Amid the throng who came to the Baltimore Convention Center on June 16 clutching faded paintings, ratty old rugs and enough flintlocks, muskets, cutlasses and sabers to stage a coup, was Gary and his Shot Tower.
Not the actual Shot Tower, the one at the foot of the Jones Falls next to the police station. That one is still there until Mercy Medical Center needs to expand or an additional prayer garden is required by the archdiocese. Gary was toting a replica of the Shot Tower, a 7-foot model that came out of the Peale Museum in 1980.
“They were going to throw it away,” says Gary, who is an electrician in Jarrettsville. Worse than that, the museum’s supervisor was going to saw it in half and let his kids play with it in a sandbox. Gary could not let that happen.
“So I’ve been dragging it around for nearly 30 years,” he says. “It’s like carrying a log.”
On that bright June morning, Gary and his Shot Tower, which he hauls around strapped to a handcart, came to the Baltimore stop of the “Antiques Roadshow” seeking guidance. “I never really knew where to take it,” he says. “Maybe someone will make me an offer I can’t refuse.”
With a weekly viewing audience as high as 10 million, the “Antiques Roadshow” is the most popular program in the history of public broadcasting (Louis Rukeyser is now rolling over in his grave).
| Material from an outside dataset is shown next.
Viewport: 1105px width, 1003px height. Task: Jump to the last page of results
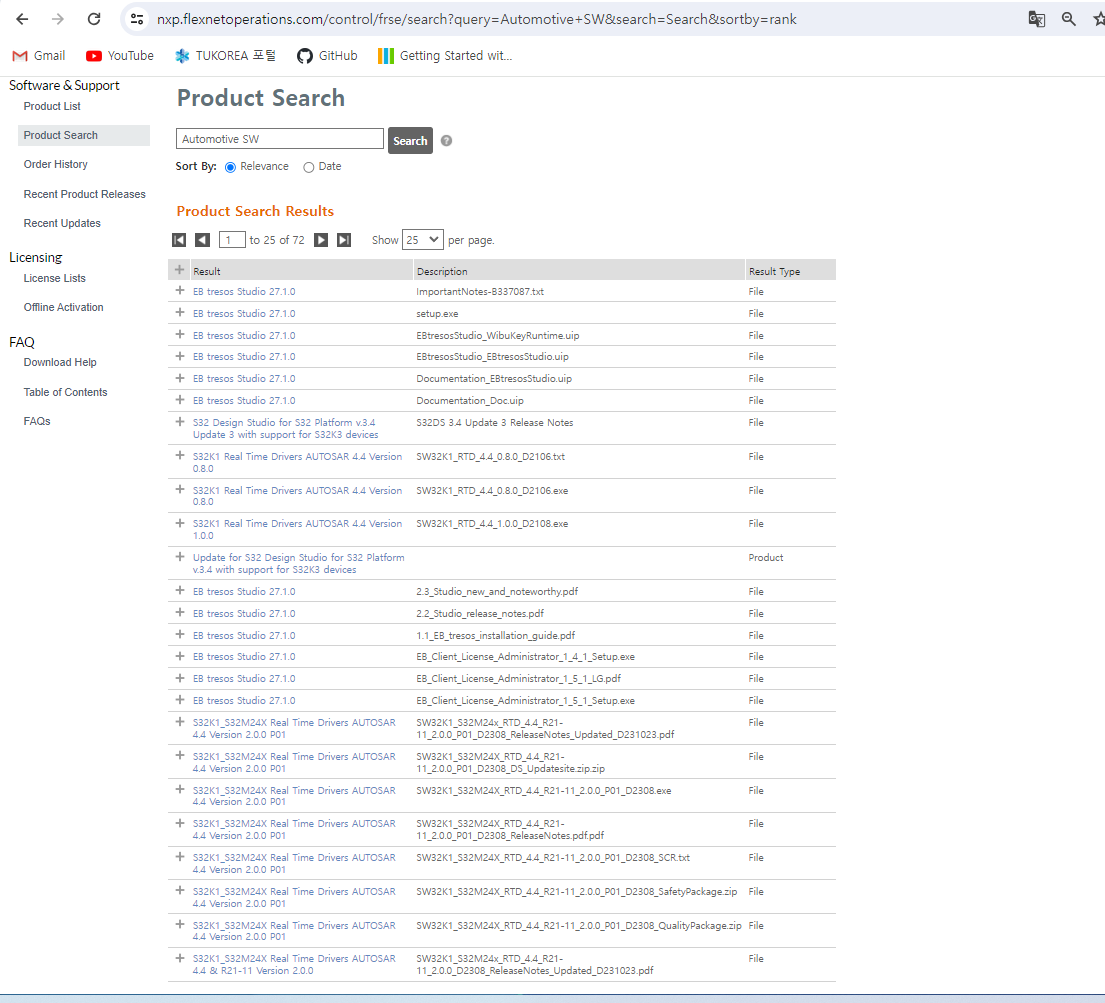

It appeals to something every American understands— Rukeyser did— something special in the national fiber. Raw greed. In the secret heart of every American is the dream that something in the cellar, the attic or garage is worth vast millions. OK, maybe not millions, but thousands, right?
Those who showed up at the Convention Center that day included everyone from elderly black ladies from the New Shiloh Baptist Church to bikers— Norman Rockwell meets Diane Arbus. All of them watch the show with religious fervor. All of them believed they had something priceless. And all wanted to be on TV. They can’t really be called viewers— they were pilgrims come to the shrine as if to Lourdes or Fatima or Santiago de Compostela. They have a fealty to the “Antiques Roadshow” that is part Amway, part Unification Church.
They had been lucky enough to win a ticket in a raffle, or they’d made a donation to Maryland Public Broadcasting and received a ticket in the mail. This entitled them to stand in line for a period of time not dissimilar to that required to see the pope or Barry Manilow. Entry is by timed ticket only. It’s like going to see King Tut at the Met.
The mob snaked its way through the lower recesses of the Convention Center, waiting patiently for an appraisal scout to perform the quickie appraisal that would assign each to one of some two dozen categories ranging from tribal art to silver to dolls to musical instruments.
Then the pilgrims waited in another line to come face to face with someone who might know something about whatever they were clutching. The appraisers, some of the most respected dealers in the country, are volunteers and about 70 turn up for each show. Most of them were tactful and kind— even the icy Upper East Side women wearing half-glasses who looked like characters in William Hamilton cartoons. But nearly 7,000 pilgrims in nine hours is a lot of “hidden treasures” and so the appraisals could be quick and savage, a bit like Ellis Island. Many appraisers were not reluctant to say they had no idea what the hell that thing Cousin Joe brought back from New Guinea after World War II was. Maybe a shrunken head?
Pilgrims who did not like what they heard pleaded their cases. “You can’t tell me Peggy Lee is not valuable.” “We had to bribe a guy to get this out of the country.” “There is only one of these.” “The only place you’ll see this is at the Smithsonian.”
One need not be an aesthete to realize that most of these “treasures” should remain hidden (and will)— Star Wars posters, oil paintings of clowns with sad faces on black velvet and swords said to have been carried by someone’s great-great-grandpa at Shiloh. (Not!) Not to mention a deep sea diving helmet; a giant, carved wooden head from the Pacific Northwest that the appraisers seemed unsure of; and an 1897 eye examination machine picked up at a Pennsylvania yard sale for only $75 by a couple from Catonsville. One guy thought he had a Stradivarius. His old violin looked like it had been in a bar fight. As it turned out it may have, though the bar was probably in Old Highlandtown— not in Old Vienna. Value? About $100.
Next January, the 12th annual “Antiques Roadshow” will feature three installments from Charm City, the second time the show has broadcast from Baltimore. Did Gary from Jarrettsville make the cut? What about the couple from Catonsville with the eye exam machine? The giant, wooden head from the Pacific Northwest? I won’t spoil it for you. Consult your local listings.